**The task**
Rewrite the rows below, substituting "Which spot should I click to" for every occurrence of "Where should I click to" and leaving everything else unchanged.

**Dataset records**
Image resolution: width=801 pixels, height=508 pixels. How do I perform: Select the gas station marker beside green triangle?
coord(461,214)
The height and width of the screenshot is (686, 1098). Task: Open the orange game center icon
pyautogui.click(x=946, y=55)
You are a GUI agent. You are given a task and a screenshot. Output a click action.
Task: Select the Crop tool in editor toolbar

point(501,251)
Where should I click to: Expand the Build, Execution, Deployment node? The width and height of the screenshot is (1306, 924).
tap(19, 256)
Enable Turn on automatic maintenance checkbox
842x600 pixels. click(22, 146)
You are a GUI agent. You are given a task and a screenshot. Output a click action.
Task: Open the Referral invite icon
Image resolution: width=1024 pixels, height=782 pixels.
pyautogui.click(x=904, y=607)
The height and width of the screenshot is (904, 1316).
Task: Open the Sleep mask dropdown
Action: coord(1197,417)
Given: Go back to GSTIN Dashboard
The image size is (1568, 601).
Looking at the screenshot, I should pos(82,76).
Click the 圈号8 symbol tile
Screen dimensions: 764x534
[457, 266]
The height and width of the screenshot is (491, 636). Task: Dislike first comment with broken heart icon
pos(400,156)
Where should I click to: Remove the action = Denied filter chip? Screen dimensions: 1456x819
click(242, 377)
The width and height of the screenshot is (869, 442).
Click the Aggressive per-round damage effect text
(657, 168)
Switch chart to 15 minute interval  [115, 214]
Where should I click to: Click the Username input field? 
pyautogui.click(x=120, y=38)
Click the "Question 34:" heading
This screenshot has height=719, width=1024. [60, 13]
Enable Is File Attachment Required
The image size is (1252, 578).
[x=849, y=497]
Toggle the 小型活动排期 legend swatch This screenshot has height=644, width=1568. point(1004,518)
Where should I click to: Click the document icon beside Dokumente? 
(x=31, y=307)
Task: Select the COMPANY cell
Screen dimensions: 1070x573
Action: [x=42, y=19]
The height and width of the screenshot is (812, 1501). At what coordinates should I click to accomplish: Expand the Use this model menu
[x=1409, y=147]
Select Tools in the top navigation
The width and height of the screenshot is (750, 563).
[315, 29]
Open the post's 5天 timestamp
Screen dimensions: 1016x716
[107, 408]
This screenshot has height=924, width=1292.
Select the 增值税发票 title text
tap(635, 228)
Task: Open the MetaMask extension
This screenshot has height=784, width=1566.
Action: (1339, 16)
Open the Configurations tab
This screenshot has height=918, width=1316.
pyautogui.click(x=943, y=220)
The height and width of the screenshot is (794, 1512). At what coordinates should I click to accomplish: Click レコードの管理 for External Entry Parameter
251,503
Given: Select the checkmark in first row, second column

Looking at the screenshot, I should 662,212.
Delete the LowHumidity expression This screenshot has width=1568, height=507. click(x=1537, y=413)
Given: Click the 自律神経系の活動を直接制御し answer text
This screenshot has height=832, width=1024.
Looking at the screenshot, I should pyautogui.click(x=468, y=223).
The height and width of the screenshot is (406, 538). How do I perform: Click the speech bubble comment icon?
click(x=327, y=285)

**Answer to the task**
Image resolution: width=801 pixels, height=508 pixels. How do I perform: Select the gas station marker beside green triangle?
coord(461,214)
The height and width of the screenshot is (686, 1098). Task: Open the orange game center icon
pyautogui.click(x=946, y=55)
You are a GUI agent. You are given a task and a screenshot. Output a click action.
Task: Select the Crop tool in editor toolbar

point(501,251)
Which spot should I click to: Expand the Build, Execution, Deployment node? The width and height of the screenshot is (1306, 924).
tap(19, 256)
Enable Turn on automatic maintenance checkbox
842x600 pixels. click(22, 146)
You are a GUI agent. You are given a task and a screenshot. Output a click action.
Task: Open the Referral invite icon
Image resolution: width=1024 pixels, height=782 pixels.
pyautogui.click(x=904, y=607)
The height and width of the screenshot is (904, 1316).
Task: Open the Sleep mask dropdown
Action: coord(1197,417)
Given: Go back to GSTIN Dashboard
The image size is (1568, 601).
Looking at the screenshot, I should pos(82,76).
Click the 圈号8 symbol tile
Screen dimensions: 764x534
[457, 266]
The height and width of the screenshot is (491, 636). Task: Dislike first comment with broken heart icon
pos(400,156)
Which spot should I click to: Remove the action = Denied filter chip? Screen dimensions: 1456x819
click(242, 377)
The width and height of the screenshot is (869, 442).
Click the Aggressive per-round damage effect text
(657, 168)
Switch chart to 15 minute interval  [115, 214]
Which spot should I click to: Click the Username input field? 
pyautogui.click(x=120, y=38)
Click the "Question 34:" heading
This screenshot has height=719, width=1024. [60, 13]
Enable Is File Attachment Required
The image size is (1252, 578).
[x=849, y=497]
Toggle the 小型活动排期 legend swatch This screenshot has height=644, width=1568. point(1004,518)
Which spot should I click to: Click the document icon beside Dokumente? 
(x=31, y=307)
Task: Select the COMPANY cell
Screen dimensions: 1070x573
Action: [x=42, y=19]
The height and width of the screenshot is (812, 1501). At what coordinates should I click to accomplish: Expand the Use this model menu
[x=1409, y=147]
Select Tools in the top navigation
The width and height of the screenshot is (750, 563).
[315, 29]
Open the post's 5天 timestamp
Screen dimensions: 1016x716
[107, 408]
This screenshot has height=924, width=1292.
Select the 增值税发票 title text
tap(635, 228)
Task: Open the MetaMask extension
This screenshot has height=784, width=1566.
Action: (1339, 16)
Open the Configurations tab
This screenshot has height=918, width=1316.
pyautogui.click(x=943, y=220)
The height and width of the screenshot is (794, 1512). At what coordinates should I click to accomplish: Click レコードの管理 for External Entry Parameter
251,503
Given: Select the checkmark in first row, second column

Looking at the screenshot, I should 662,212.
Delete the LowHumidity expression This screenshot has width=1568, height=507. click(x=1537, y=413)
Given: Click the 自律神経系の活動を直接制御し answer text
This screenshot has height=832, width=1024.
Looking at the screenshot, I should pyautogui.click(x=468, y=223).
The height and width of the screenshot is (406, 538). How do I perform: Click the speech bubble comment icon?
click(x=327, y=285)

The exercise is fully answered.